Quick Pytorch template 1

Posted on June 2, 2019
Tags: machinelearning

1 Summary

Build a neural network that binary classifies YES(1) or NO(0) whether we can create a target sum given a list of coins with certain values.
eg.
coins = {1,2,5} target=14
OUTPUT: 1
since 5+5+2+2=14

2 Imports

## Standard libraries
import os
import math
import numpy as np
import time

## Imports for plotting
import matplotlib.pyplot as plt
%matplotlib inline

%config InlineBackend.figure_formats = ['pdf','svg']
from matplotlib.colors import to_rgba
import seaborn as sns
sns.set()

## Progress bar
from tqdm.notebook import tqdm

import torch
print("Using torch", torch.__version__)
device = torch.device("cuda") if torch.cuda.is_available() else torch.device("cpu")

3 Coin Change problem

def _get_change_making_matrix(set_of_coins, r: int):
    m = [[0 for _ in range(r + 1)] for _ in range(len(set_of_coins) + 1)]
    for i in range(1, r + 1):
        m[0][i] = float('inf')  # By default there is no way of making change
    return m

def change_making(coins, n: int):
    """This function assumes that all coins are available infinitely.
    n is the number to obtain with the fewest coins.
    coins is a list or tuple with the available denominations.
    """
    m = _get_change_making_matrix(coins, n)
    for c, coin in enumerate(coins, 1):
        for r in range(1, n + 1):
            # Just use the coin
            if coin == r:
                m[c][r] = 1
            # coin cannot be included.
            # Use the previous solution for making r,
            # excluding coin
            elif coin > r:
                m[c][r] = m[c - 1][r]
            # coin can be used.
            # Decide which one of the following solutions is the best:
            # 1. Using the previous solution for making r (without using coin).
            # 2. Using the previous solution for making r - coin (without
            #      using coin) plus this 1 extra coin.
            else:
                m[c][r] = min(m[c - 1][r], 1 + m[c][r - coin])
    return m[-1][-1]
change_making([1,2,5],14) 
4

3.1 Torch variant coin change

#coinChange that takes a coin::tensorArray and returns a tensor
def torchChangeMake(coin,n):
    coin.tolist()
    possible = 1 if change_making(coin.tolist(),n) != float('inf') else 0
    return torch.Tensor([possible])

torchChangeMake(torch.randint(1,7,(3,)),7)
torch.randint(1,7,(3,))
tensor([2, 5, 2])
torchChangeMake(torch.randint(1,7,(3,)),7)
tensor([1.])

4 Formatting Dataset for Dataloader

4.1 Build our dataset INPUTS

  • In our coin change problem, these are the bags of coins.
  • self.data which we will implement in the future will follow this pattern

def buildinput(self): in the next section will use this code

torch.randint(low=1,high=5,size=(10,3))
tensor([[2, 1, 3],
        [2, 1, 3],
        [1, 4, 1],
        [4, 1, 4],
        [3, 2, 2],
        [1, 4, 2],
        [3, 1, 3],
        [4, 1, 4],
        [2, 4, 2],
        [3, 2, 3]])

4.2 Build out dataset OUTPUTS

  • In our coin change problem, either 1 or 0 represent whether it is possible to make 40 from each of the bags from our previous section.
  • self.label which we will implement in the future will follow this pattern

def buildlabel(self): in the next section will use this code

acc = torch.empty((0,))
for i in torch.randint(low=1,high=30,size=(10,3)):
    acc = torch.cat((acc,torchChangeMake(i,40)),0)
    print(torchChangeMake(i,30))
tensor([1.])
tensor([1.])
tensor([1.])
tensor([1.])
tensor([1.])
tensor([1.])
tensor([0.])
tensor([0.])
tensor([1.])
tensor([1.])

acc is the data output which merged the tensors in the loop above into 1 tensor array

print(acc)

Notice the shape is not a vector but a single list

tensor([1., 1., 1., 1., 1., 1., 0., 0., 1., 1.])

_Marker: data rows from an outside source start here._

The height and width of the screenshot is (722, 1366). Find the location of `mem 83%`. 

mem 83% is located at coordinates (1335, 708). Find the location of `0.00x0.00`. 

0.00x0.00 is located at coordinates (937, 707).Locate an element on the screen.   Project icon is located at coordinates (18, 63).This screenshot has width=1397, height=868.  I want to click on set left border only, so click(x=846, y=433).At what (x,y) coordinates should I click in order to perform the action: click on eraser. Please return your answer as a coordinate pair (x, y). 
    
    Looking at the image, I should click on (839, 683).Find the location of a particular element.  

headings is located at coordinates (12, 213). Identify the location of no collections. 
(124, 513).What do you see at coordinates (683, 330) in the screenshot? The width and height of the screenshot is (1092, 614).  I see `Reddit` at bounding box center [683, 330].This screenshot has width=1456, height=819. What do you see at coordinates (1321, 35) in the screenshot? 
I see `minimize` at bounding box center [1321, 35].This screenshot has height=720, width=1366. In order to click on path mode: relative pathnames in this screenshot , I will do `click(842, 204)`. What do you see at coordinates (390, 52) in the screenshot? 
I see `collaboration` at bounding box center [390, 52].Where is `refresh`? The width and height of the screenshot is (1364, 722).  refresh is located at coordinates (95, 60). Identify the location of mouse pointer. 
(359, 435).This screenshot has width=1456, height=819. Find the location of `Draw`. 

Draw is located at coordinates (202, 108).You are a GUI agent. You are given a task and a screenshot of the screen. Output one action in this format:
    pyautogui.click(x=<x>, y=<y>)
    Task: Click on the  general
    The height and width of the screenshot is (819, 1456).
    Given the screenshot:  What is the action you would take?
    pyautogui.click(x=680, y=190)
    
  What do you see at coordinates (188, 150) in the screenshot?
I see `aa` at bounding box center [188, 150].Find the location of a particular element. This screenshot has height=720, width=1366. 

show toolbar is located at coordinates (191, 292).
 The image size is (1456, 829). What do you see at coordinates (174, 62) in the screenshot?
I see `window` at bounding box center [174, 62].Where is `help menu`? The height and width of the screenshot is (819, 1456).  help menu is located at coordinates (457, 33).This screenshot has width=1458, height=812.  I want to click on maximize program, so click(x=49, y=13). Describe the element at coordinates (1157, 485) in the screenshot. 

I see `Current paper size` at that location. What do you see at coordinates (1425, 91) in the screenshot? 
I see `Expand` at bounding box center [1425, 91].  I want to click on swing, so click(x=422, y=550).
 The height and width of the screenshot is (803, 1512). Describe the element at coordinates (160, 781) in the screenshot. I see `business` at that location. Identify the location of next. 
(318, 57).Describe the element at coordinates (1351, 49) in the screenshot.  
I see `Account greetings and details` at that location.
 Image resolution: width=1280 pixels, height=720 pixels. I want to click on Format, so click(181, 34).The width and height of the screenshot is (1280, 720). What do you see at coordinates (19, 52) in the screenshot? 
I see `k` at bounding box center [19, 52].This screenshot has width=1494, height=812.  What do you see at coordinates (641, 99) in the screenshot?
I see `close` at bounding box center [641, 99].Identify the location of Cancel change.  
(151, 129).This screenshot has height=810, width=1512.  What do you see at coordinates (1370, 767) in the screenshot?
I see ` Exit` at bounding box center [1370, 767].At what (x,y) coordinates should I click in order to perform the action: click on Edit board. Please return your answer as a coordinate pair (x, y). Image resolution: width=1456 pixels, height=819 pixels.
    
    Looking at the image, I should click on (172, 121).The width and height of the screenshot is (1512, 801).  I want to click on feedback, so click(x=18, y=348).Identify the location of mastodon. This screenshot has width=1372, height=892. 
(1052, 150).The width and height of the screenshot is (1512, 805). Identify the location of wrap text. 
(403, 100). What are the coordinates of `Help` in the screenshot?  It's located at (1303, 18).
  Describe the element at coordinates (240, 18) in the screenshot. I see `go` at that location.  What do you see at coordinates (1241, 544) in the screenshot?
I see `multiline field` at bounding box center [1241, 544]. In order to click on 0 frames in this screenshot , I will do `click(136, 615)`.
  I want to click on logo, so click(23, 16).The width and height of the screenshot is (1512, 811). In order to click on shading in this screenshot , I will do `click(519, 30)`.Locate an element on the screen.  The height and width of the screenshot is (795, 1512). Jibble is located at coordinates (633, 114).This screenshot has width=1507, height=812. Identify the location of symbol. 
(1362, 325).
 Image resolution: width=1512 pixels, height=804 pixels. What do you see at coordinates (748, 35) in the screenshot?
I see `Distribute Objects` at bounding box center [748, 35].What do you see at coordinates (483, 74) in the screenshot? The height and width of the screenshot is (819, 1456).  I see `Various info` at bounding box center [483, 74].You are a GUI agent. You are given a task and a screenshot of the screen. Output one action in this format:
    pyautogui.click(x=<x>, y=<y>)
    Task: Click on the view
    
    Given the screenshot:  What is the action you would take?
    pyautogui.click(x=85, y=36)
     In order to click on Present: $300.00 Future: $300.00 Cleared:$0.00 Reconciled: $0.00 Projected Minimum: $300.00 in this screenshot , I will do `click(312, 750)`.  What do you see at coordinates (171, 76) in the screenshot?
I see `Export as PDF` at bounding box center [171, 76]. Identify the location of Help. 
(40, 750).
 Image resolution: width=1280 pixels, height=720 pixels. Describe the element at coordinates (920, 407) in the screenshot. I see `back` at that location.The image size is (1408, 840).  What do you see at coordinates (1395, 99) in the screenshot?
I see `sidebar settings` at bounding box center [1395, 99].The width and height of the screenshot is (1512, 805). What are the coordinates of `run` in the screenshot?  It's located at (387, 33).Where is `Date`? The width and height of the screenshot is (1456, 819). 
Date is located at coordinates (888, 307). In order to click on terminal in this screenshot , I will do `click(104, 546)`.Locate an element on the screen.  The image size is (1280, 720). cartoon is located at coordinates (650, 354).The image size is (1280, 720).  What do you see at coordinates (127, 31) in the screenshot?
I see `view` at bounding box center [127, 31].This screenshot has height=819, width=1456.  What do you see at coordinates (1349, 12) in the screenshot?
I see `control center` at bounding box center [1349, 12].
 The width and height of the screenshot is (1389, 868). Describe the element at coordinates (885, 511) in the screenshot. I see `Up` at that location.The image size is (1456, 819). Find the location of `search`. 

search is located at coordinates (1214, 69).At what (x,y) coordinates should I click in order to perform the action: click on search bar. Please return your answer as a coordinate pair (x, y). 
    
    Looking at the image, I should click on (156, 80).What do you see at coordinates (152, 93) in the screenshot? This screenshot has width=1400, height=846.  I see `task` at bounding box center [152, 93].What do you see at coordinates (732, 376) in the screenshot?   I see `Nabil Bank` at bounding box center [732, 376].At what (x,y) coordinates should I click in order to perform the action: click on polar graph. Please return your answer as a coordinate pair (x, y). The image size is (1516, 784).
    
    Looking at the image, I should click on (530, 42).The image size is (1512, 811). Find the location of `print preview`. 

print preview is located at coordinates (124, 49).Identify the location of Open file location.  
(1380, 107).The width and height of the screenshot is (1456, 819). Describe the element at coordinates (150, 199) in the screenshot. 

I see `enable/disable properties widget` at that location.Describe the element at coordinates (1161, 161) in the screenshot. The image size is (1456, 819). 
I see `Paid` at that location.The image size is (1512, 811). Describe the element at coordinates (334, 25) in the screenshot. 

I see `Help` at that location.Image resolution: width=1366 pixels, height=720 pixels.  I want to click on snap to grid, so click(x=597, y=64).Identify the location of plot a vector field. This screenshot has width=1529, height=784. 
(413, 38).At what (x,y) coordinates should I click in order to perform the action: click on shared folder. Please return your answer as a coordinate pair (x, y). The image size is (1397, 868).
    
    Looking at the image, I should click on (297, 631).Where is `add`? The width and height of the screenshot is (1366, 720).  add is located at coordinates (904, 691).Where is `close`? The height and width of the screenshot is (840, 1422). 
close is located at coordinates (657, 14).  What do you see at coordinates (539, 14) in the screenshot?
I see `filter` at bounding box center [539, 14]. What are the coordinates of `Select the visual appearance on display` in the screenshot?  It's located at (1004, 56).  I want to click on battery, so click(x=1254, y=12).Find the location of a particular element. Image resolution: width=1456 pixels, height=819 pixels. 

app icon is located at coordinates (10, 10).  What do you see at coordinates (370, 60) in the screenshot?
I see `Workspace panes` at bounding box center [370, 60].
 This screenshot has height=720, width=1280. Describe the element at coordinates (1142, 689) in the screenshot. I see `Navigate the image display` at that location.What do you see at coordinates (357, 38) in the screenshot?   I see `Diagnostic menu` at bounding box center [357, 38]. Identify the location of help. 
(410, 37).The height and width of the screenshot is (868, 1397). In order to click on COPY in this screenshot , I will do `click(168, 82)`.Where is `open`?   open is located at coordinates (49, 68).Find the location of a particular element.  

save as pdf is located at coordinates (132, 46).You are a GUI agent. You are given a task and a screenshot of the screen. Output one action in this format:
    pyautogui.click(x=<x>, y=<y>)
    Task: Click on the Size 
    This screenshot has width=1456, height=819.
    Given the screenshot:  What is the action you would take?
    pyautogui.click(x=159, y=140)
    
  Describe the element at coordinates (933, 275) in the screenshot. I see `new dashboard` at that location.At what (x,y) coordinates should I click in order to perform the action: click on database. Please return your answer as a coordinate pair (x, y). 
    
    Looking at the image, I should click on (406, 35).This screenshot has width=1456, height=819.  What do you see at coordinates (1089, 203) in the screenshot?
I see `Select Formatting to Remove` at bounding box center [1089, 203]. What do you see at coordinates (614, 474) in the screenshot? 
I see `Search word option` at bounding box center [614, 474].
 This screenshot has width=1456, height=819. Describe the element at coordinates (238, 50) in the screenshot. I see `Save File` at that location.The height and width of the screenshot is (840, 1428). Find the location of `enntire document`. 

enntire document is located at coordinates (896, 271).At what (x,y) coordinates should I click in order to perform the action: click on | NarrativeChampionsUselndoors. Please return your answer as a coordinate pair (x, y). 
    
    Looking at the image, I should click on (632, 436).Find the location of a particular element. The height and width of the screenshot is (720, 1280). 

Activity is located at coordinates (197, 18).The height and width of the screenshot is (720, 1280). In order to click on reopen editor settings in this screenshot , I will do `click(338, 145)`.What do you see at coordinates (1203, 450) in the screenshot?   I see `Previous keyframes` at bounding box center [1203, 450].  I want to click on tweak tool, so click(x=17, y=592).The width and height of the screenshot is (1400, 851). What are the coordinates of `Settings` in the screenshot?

5 Creating your Dataset class

import torch.utils.data as data
class MainDataset(data.Dataset):
    def __init__(self,size):
        super().__init__()
        self.size = size #size is observation AKA Number of Inputs AKA rows of a database
        self.generateData()
    def generateData(self):
        self.buildinput()
        self.buildlabel() #label AKA the output AKA expected result
    def buildinput(self): #We built this from the previous section
        FeaturesCount = 3
        data = torch.randint(low=1,high=240,size=(self.size,FeaturesCount))
        self.data = data
    def buildlabel(self):  #We built this from the previous section
        acc = torch.empty((0,))
        for i in self.data:
            minCoinsLabel = torchChangeMake(i,250)
            acc = torch.cat((acc,minCoinsLabel),0) #0 represents appended on 0-dim which is a typical array
        self.label = acc
    def __len__(self):
        # Number of data point we have. Alternatively self.data.shape[0], or self.label.shape[0]
        return self.size
    def __getitem__(self, idx):
        # Return the idx-th data point of the dataset
        # If we have multiple things to return (data point and label), we can return them as tuple
        data_point = self.data[idx]
        data_label = self.label[idx]
        return data_point, data_label
# ONLY THE TEMPLATE, DO NOT COPY AND USE THIS
class templateDataset(data.Dataset):
    def __init__(self,size):
        super().__init__()
        self.size = size
        self.generateData()
    def generateData(self):
        self.data = #... 
        self.label = #...
        pass
    def __len__(self):
        # Number of data point we have. Alternatively self.data.shape[0], or self.label.shape[0]
        return self.size
    def __getitem__(self, idx):
        # Return the idx-th data point of the dataset
        # If we have multiple things to return (data point and label), we can return them as tuple
        data_point = self.data[idx]
        data_label = self.label[idx]
        return data_point, data_label
dataset = MainDataset(size=200)
print("Size of dataset:", len(dataset))
print("Data point 0:", dataset[0])
print("Data point 0:", dataset[0])
Size of dataset: 200
Data point 0: (tensor([218,   6,  90]), tensor(0.))

5.1 Torch Dataloader

We are not using the dataloader yet, just investigating it in this section

  • Since we built our dataset class based on torch’s spec, loading it into torch’s dataloader is trivial.
data_loader = data.DataLoader(dataset, batch_size=8, shuffle=True)
# next(iter(...)) catches the first batch of the data loader
# If shuffle is True, this will return a different batch every time we run this cell
# For iterating over the whole dataset, we can simple use "for batch in data_loader: ..."
data_inputs, data_labels = next(iter(data_loader))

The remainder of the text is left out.